In the rapidly evolving landscape of intelligent manufacturing, industrial sorting processes face nonlinear complex constraints such as multi-target recognition, high-dynamic environments, and multi-modal interactions. Computer vision-driven intelligent perception mechanisms have become a key technological support for building closed-loop collaborative cyber-physical systems. This paper focuses on the integration of industrial informatization scenarios, emphasizing deep learning visual modeling, digital twin trajectory optimization, and self-healing compliant control to construct an industrial AI robot sorting system with autonomous perception and dynamic execution capabilities. The AI robot system is designed to handle heterogeneous objects in complex working conditions, ensuring high robustness and adaptability.
Computer vision aims to achieve high-precision target detection and classification through image acquisition, feature extraction, pattern recognition, and deep learning algorithms. In industrial sorting tasks, computer vision is primarily used for target recognition, pose estimation, defect detection, and sorting optimization.

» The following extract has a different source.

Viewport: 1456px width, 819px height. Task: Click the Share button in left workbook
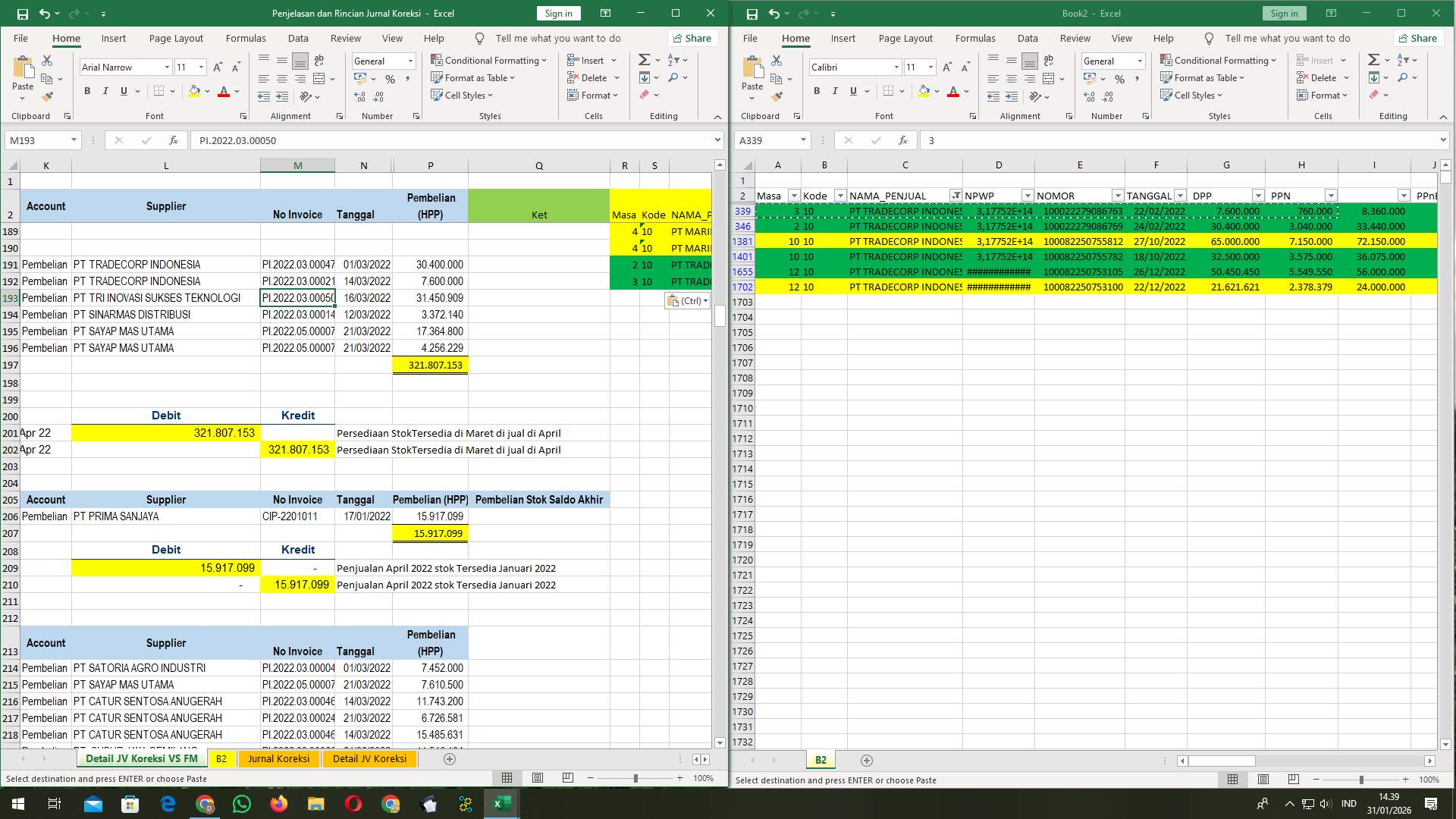pos(691,38)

During the image acquisition phase, the system utilizes high-resolution industrial cameras to capture RGB or multi-spectral images. Image preprocessing includes gamma correction, histogram equalization, and noise filtering to ensure the accuracy of subsequent feature extraction. In the feature extraction stage, algorithms such as Scale-Invariant Feature Transform (SIFT), Speeded-Up Robust Features (SURF), and Histogram of Oriented Gradients (HOG) are employed to extract geometric features, color information, and texture patterns of target objects. Pattern recognition adopts deep learning frameworks to achieve target detection, defect identification, and classification optimization, making it suitable for high-speed conveyor belt sorting tasks. The integration of these technologies enables the AI robot to perceive and interpret its environment effectively.

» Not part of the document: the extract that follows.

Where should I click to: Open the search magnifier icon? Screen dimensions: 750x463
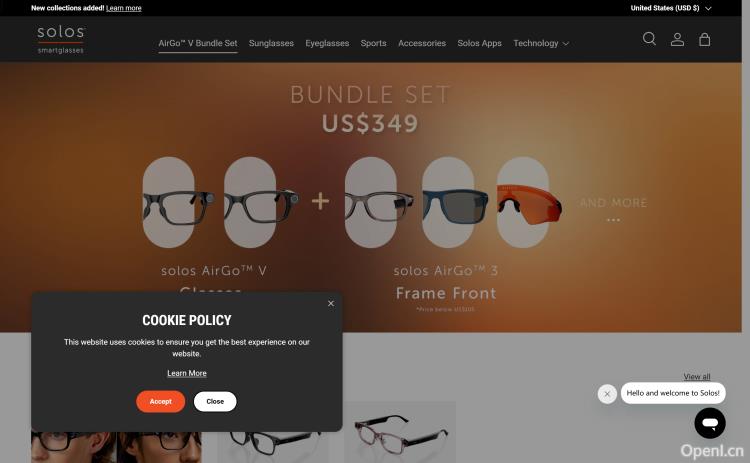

The overall architecture of the intelligent AI robot sorting system consists of three core functional units: the computer vision module based on deep learning, the adaptive robot path planning module based on digital twins, and the multi-modal robot intelligent grasping module based on self-healing grasping. The vision module is responsible for target recognition and feature extraction, achieving precise target perception in complex environments through multi-scale fusion and attention mechanisms. The path planning module uses digital twin technology to build a virtual-physical integrated model, combining dynamic feedback and task switching strategies to generate real-time optimal motion trajectories. The intelligent grasping module relies on a six-axis robotic arm and self-healing strategies, adjusting posture and gripping force based on multi-modal feedback to ensure grasping stability. These three modules operate synergistically to achieve closed-loop control from perception, decision-making to execution. This architecture ensures that the AI robot can handle dynamic changes in the sorting process efficiently.

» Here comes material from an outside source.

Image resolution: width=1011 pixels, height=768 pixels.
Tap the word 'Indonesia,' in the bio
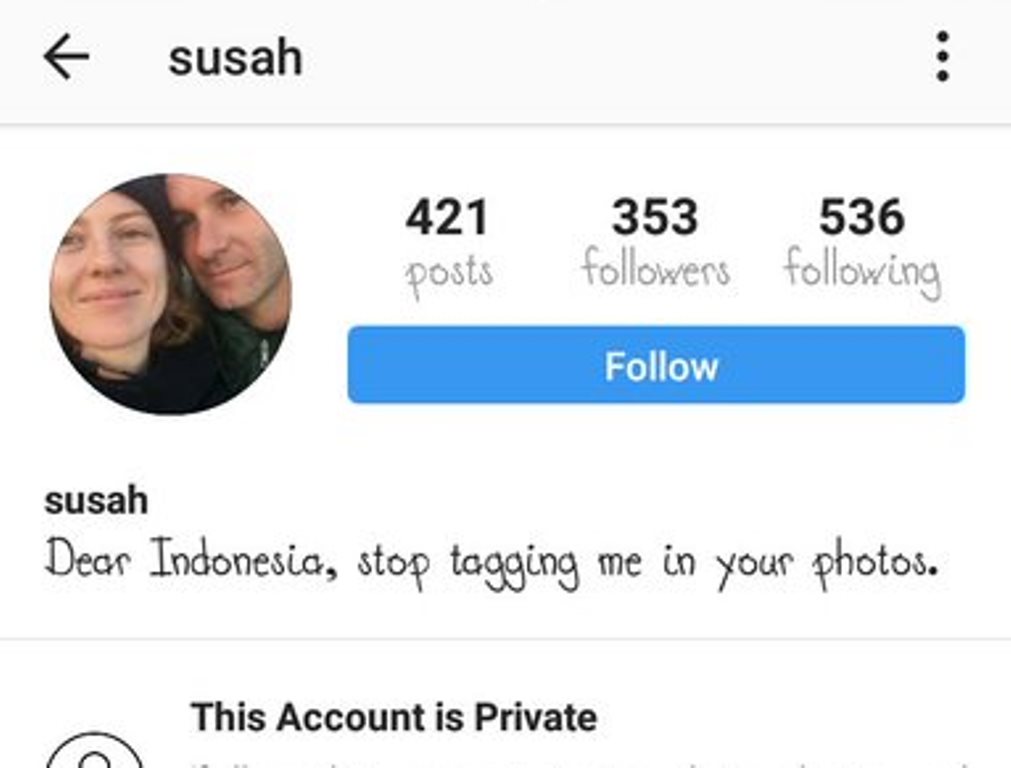[244, 559]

The computer vision module design based on deep learning is crucial for the AI robot’s perception capabilities. Feature screening primarily relies on the Convolutional Neural Network (CNN) framework, combining multi-scale receptive fields, attention mechanisms, and pooling strategies to achieve feature extraction and screening optimization. In the feature screening process, the CBR (Convolution-Batch Normalization-ReLU) module is used to extract initial features, and dilated convolutions (SConv) expand the receptive field to enhance the capture of target edges and texture details. Subsequently, a parallel pooling mechanism is introduced, using MaxPool to retain local extreme value information, MeanPool to reduce noise interference, and global average pooling (AvgPool) to calculate global feature distribution, improving the robustness of feature expression. The global average pooling operation is defined as:
$$ F_{Avg}(c) = \frac{1}{H \times W} \sum_{i=1}^{H} \sum_{j=1}^{W} F_{ij}(c) $$
where \( F_{Avg}(c) \) is the global feature mean on channel \( c \), \( H \) and \( W \) are the height and width of the feature map, respectively, and \( F_{ij}(c) \) is the feature value at position \( (i, j) \) on channel \( c \). This operation effectively integrates global information and improves the model’s generalization ability. To enhance the accuracy of feature screening, a channel attention mechanism is introduced, with weight normalization to enhance key features and suppress redundant information. Its calculation formula is:
$$ \alpha_c = \frac{\exp(F_{Avg}(c))}{\sum_{k=1}^{C} \exp(F_{Avg}(k))} $$
where \( \alpha_c \) is the normalized weight of channel \( c \), and \( C \) is the total number of channels. This mechanism adaptively allocates weights to different feature channels, allowing the model to focus more on the salient features of sorting targets. Finally, feature mapping compression is performed through 1×1 convolution to improve the computational efficiency of feature screening. This approach ensures that the AI robot can accurately identify and classify objects in real-time.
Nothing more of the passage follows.